Once the policy is live, employees and their dependants are enrolled. This usually happens through a benefits platform or HR portal where employees confirm dependant details, choose top-ups if available, and download e-cards for cashless claims. New joiners are added during the year through mid-term endorsements.

Step 3: Using the Policy

When an employee or covered dependant needs treatment, two paths apply:

  • Cashless treatment. The employee approaches a network hospital, the hospital sends a pre-authorisation request to the insurer, and the insurer settles the bill directly. Under the 2024 IRDAI Master Circular, insurers must issue cashless pre-authorisation within one hour of receiving a complete request from the hospital, and discharge approval within three hours.
  • Reimbursement. When treatment happens at a non-network hospital or pre-authorisation isn't feasible, the employee pays first and submits documents to the insurer or TPA for reimbursement. IRDAI requires insurers to settle reimbursement claims within 30 days of receiving the last necessary document. If settlement is delayed, the insurer must pay interest at 2% above the bank rate.

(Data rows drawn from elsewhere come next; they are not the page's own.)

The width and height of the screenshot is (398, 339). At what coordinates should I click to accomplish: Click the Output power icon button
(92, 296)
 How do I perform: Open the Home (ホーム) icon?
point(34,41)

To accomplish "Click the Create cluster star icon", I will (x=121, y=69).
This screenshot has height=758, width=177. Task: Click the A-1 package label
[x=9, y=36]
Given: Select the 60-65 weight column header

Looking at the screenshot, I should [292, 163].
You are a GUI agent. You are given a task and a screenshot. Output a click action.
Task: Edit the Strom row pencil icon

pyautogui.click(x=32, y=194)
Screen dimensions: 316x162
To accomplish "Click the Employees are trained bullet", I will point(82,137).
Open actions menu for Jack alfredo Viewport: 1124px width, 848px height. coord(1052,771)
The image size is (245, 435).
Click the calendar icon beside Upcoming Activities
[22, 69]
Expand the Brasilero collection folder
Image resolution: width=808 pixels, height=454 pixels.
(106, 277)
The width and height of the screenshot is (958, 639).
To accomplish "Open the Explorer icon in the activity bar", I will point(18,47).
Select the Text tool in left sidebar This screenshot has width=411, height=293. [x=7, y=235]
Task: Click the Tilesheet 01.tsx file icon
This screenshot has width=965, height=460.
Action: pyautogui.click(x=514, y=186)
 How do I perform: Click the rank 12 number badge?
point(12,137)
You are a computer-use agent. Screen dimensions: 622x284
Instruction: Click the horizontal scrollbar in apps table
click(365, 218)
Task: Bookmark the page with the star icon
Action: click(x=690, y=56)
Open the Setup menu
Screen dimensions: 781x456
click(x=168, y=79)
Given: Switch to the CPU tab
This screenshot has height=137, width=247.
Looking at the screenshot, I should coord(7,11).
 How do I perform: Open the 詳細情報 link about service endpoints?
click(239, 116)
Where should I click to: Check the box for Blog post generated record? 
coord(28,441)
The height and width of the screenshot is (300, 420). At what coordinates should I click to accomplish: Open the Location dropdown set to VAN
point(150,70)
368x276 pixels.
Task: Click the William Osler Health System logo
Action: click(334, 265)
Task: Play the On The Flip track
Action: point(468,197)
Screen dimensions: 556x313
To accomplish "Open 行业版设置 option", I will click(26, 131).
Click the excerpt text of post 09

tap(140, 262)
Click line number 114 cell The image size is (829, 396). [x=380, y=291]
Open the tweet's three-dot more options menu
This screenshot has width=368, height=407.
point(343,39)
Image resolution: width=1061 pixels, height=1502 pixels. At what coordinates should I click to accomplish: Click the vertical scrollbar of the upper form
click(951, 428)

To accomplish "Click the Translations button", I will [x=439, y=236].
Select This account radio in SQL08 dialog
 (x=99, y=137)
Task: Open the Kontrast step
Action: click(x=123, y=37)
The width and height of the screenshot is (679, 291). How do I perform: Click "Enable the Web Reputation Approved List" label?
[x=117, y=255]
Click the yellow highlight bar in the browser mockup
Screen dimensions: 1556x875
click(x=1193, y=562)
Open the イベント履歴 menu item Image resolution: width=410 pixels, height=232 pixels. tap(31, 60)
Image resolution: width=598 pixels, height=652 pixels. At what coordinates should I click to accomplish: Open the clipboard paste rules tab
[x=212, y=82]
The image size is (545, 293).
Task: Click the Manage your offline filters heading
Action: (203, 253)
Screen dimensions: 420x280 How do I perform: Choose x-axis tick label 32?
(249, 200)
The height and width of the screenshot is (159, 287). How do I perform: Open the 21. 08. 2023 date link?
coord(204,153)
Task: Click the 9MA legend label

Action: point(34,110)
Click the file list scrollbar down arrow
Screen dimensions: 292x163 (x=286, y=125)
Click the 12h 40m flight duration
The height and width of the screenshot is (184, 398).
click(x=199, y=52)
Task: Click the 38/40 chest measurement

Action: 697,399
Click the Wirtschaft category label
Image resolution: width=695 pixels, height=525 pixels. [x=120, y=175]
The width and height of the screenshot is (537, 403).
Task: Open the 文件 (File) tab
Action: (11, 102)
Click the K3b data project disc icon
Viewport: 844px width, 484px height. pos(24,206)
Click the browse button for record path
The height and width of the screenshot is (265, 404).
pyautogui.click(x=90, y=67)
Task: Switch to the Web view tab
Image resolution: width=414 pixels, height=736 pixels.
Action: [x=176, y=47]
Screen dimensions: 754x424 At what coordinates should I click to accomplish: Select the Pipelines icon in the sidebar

Step 4: Claims Administration

Claims are administered by either the insurer's in-house team or a TPA. The TPA handles pre-authorisation, document collection, query resolution, and settlement. Quality of TPA service is one of the biggest variables in employee experience.

Step 5: Renewal

The policy renews each year. The renewal premium reflects the previous year's claims experience — known as the loss ratio. Groups with high claims see premium increases; low-claim groups see flat or marginal increases. Employers often use renewal as a moment to compare insurers and switch if better terms are available. Under IRDAI portability rules, accumulated benefits — including waiting periods served and the moratorium clock — transfer when an employee or group switches insurers.

The Moratorium Period

The IRDAI Insurance Products Regulations, 2024 reduced the moratorium period in health insurance from 96 months (8 years) to 60 months (5 years). After 60 continuous months of coverage, an insurer cannot contest a claim on grounds of non-disclosure or misrepresentation, except in cases of established fraud.

How Plum Manages the Process for Employers

Plum handles the full lifecycle through a single platform — from initial quote to enrolment, claims, and renewal. Pre-existing conditions are covered from Day 1, with a wide network of cashless hospitals across India.

Frequently Asked Questions

How long does it take to set up a group health policy in India?

From quote acceptance to policy issuance, most insurers complete the process within 3 to 7 working days for standard plans.

What is the role of a TPA in group health insurance?

The TPA is the third-party administrator that processes claims, manages cashless authorisations, and handles employee queries on behalf of the insurer.

What are the new IRDAI cashless rules under the 2024 Master Circular?

Insurers must issue cashless pre-authorisation within one hour of a complete request from the hospital, and discharge approval within three hours. Reimbursement claims must be settled within 30 days, with interest at 2% above bank rate for delays.

Does IRDAI mandate the minimum sum insured for group policies?

No. IRDAI regulates conduct and disclosures, but the sum insured is determined by the employer and insurer based on plan design.